Herbicida contribui para câncer

O herbicida Roundup, ou glifosato, da multinacional Monsanto contribuiu para o câncer do septuagenário Edwin Hardeman, decidiu nesta terça-feira um juri nos Estados Unidos, em outro golpe ao gigante agroquímico, que já foi condenado em um caso similar no ano passado.

O juri avaliou que Hardeman provou que o glifosato foi “um fator importante” no desenvolvimento de seu câncer, fechando assim a primeira fase deste julgamento, iniciado em 25 de fevereiro.

A pedido do grupo alemão Bayer, que comprou a Monsanto no ano passado, os debates foram organizados em duas fases: uma “científica”, dedicada à responsabilidade do glifosato na doença, e outra para abordar uma possível responsabilidade do grupo.
“Estamos muito satisfeitos”, disse Jennifer Moore, advogada de Hardeman, após o veredicto. O demandante não falou com a imprensa.

“Estamos decepcionados” com este veredicto, respondeu a Bayer em comunicado.

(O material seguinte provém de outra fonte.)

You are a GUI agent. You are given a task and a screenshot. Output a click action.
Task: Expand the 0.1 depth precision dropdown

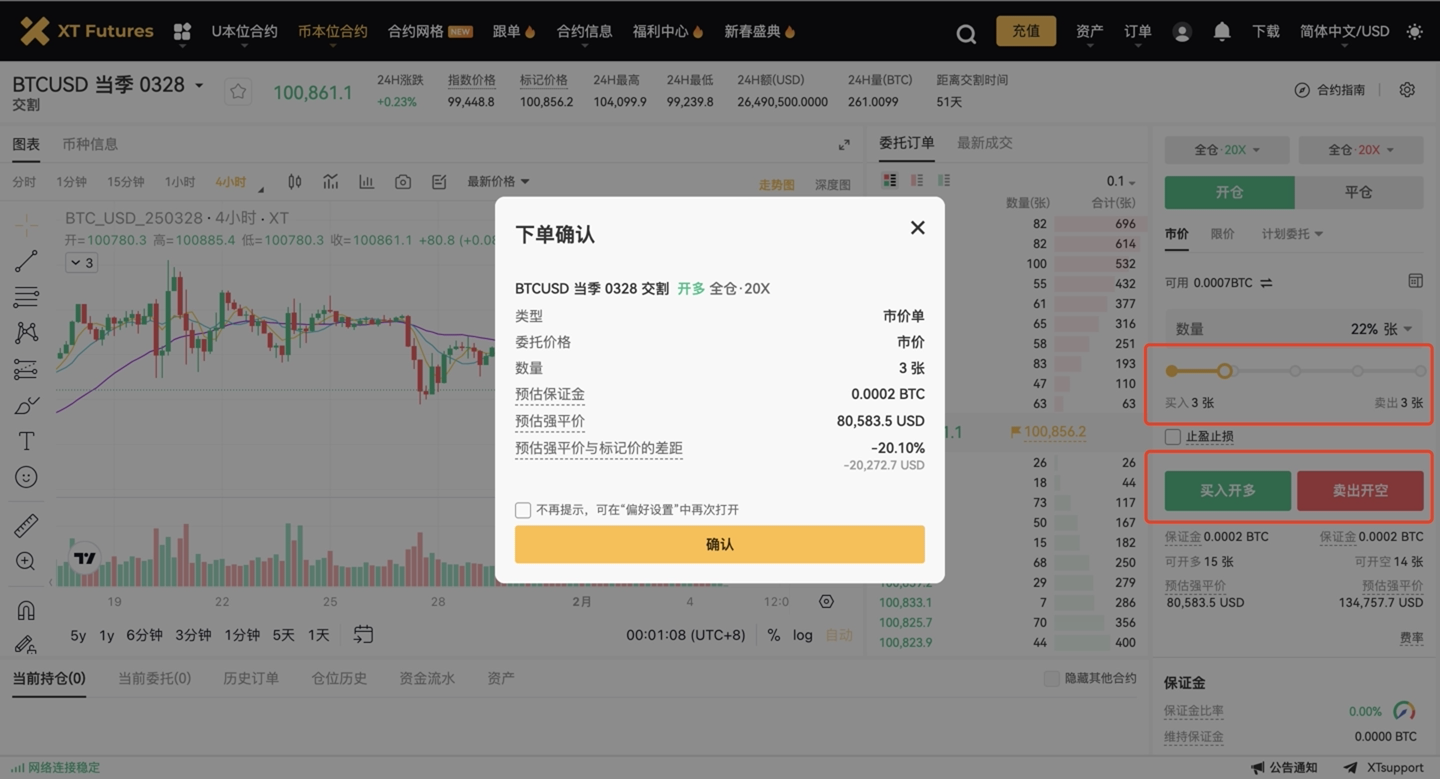(x=1121, y=182)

Em um comunicado, os advogados de acusação acrescentaram que as discussões podem agora se concentrar em demonstrar “que a Monsanto não têm uma abordagem responsável e objetiva sobre o (perigo do) Roundup”.
“A Monsanto não se importa se o seu produto não causa câncer ou não, preferindo manipular a opinião pública e desacreditar qualquer um que levanta preocupações legítimas” sobre a questão, disseram.
Em sua declaração, a Bayer reafirmou, como sempre tem feito apesar da controvérsia em torno do glifosato, que “a ciência confirma que os herbicidas glifosato não causam câncer”.